Although they earn a combined income in the six-figure range, they accumulated much debt over the span of a decade. It began with Travis acquiring multiple credit cards and credit lines. At their darkest times, Travis recalls hiding the debt from his wife, and losing sleep over how he’d keep the family in good financial standing.
The couple acknowledged they needed help. They sought the assistance of a debt management company who not only helped them reduce their interest rates, but also to create a 57-month payment plan. It was nothing short of intensive, but committing to it would change their lives for better.
First, they had to pay $2,489 monthly for 55 months. Additionally, they had to follow a few mantras. Their debt advisors reminded them of the need to question everything. They had to look at their current expenses and cut them if they weren’t essential. Among these “disposables” was their landline phone, cable TV subscription, and fancy dinners at restaurants.
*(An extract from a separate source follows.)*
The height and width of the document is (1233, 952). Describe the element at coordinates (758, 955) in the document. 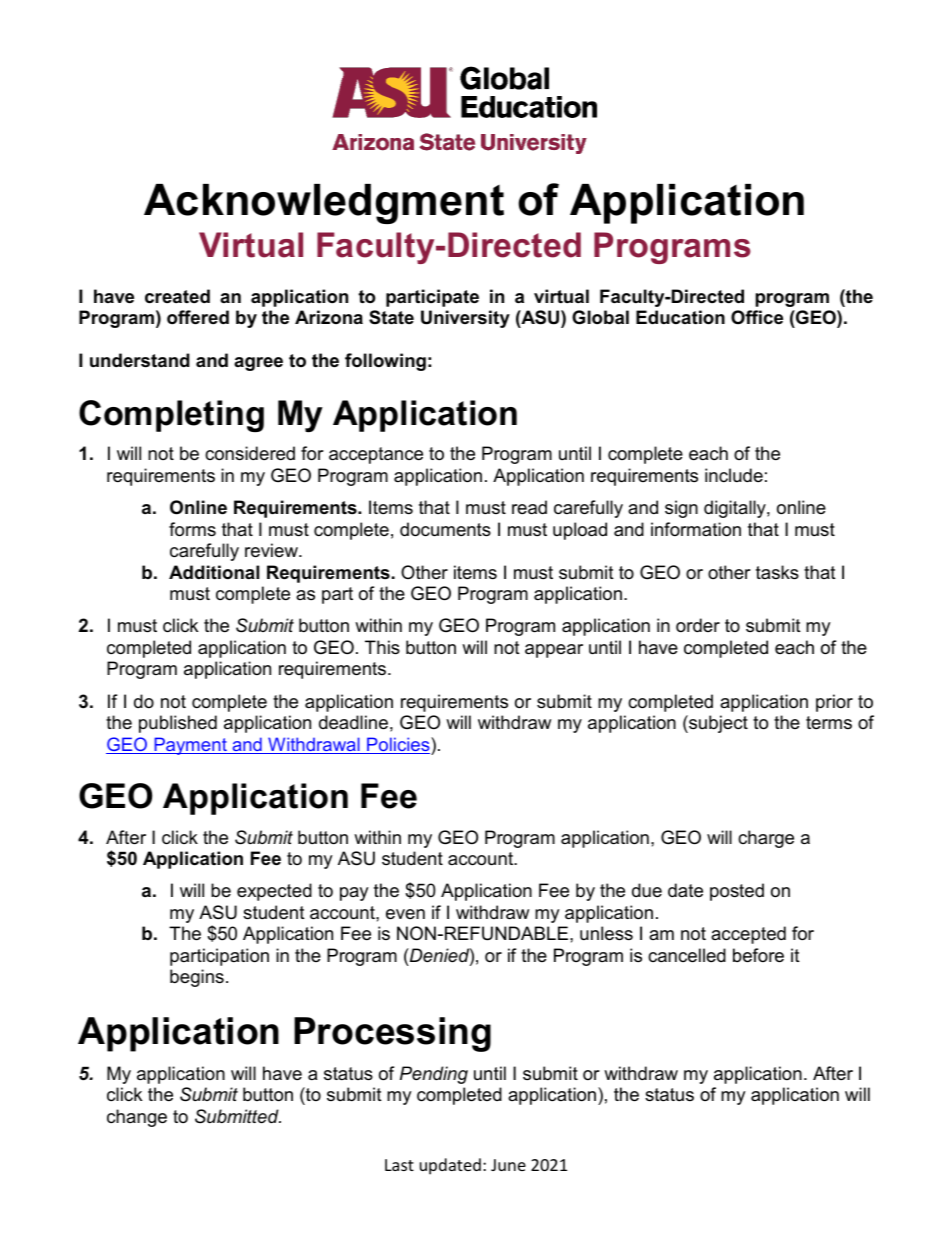

I see `before` at that location.
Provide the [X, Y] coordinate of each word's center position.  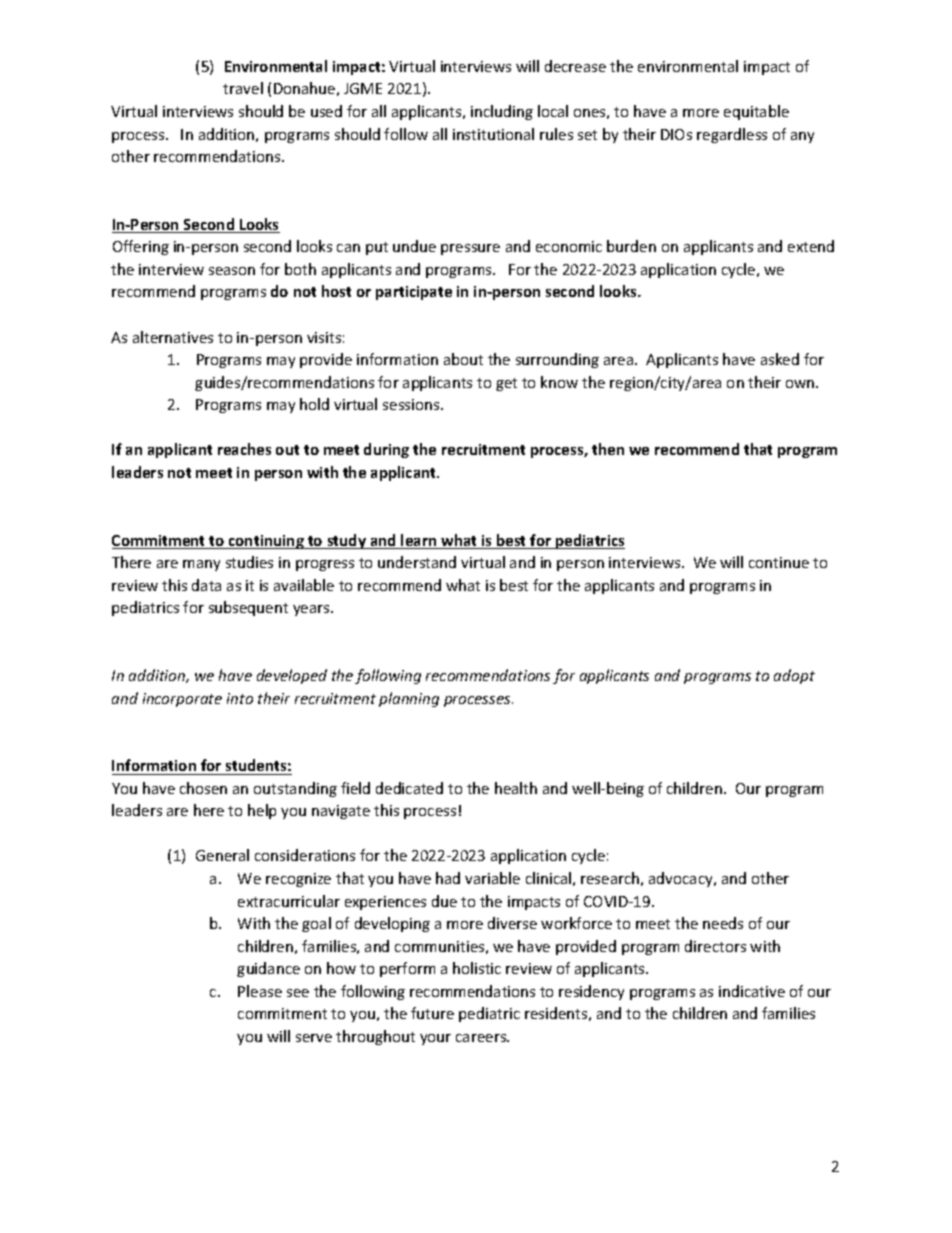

Travis and Vonnie also avoided taking their usual weekend trips, got rid of their backyard hot tub, and had to put their school fundraiser practices on hold. They also embraced DIY culture for tasks involving home repair and hair styling.
Finally, they informed their children about their financial situation and some of the sacrifices they’d have to make. Doing so made it easier for the couple to make changes. More importantly, it helped them teach their kids valuable lessons about managing money.
The results of their labour were well worth it. From 2009 – 2014, they were able to completely eliminate the $109,000 cloud that hung over their heads.
Travis’ words of advice are as follows: “The most important thing I’ve learned during this process is that being a provider for my family doesn’t just mean buying everything they want. The root of our financial problems was the simple error in judgment of saying ‘No’ with failing as a husband and as a provider. A true provider does what is best for the long-term success.”
Lessons to Manage Your Debt from the Pizels
- Think about every current bill and commitment you have and ask if it’s necessary
- There’s no shame in getting assistance from experts – their job is to help you get out of debt
- Develop a long-term plan and stick with it
- Don’t be afraid to practice DIY activities where possible
- Be honest with your family, especially with your kids – they’ll understand and appreciate your sacrifices later on
It Get’s Better
The debt totals that the two couples listed above held are extreme cases. Your reaction to their stories may have been one of shock, but you most likely felt a jolt of optimism after reading about their success.
Even if you don’t carry as much debt as the Lowes or Pizels, there are several lessons you can learn from them. These couples were able to reduce their insurmountable debts by making personal sacrifices, committing to reduction plans and following the advice of credit counsellors. If they were able to consolidate their debts, you can do it as well. It just takes some patience and perseverance.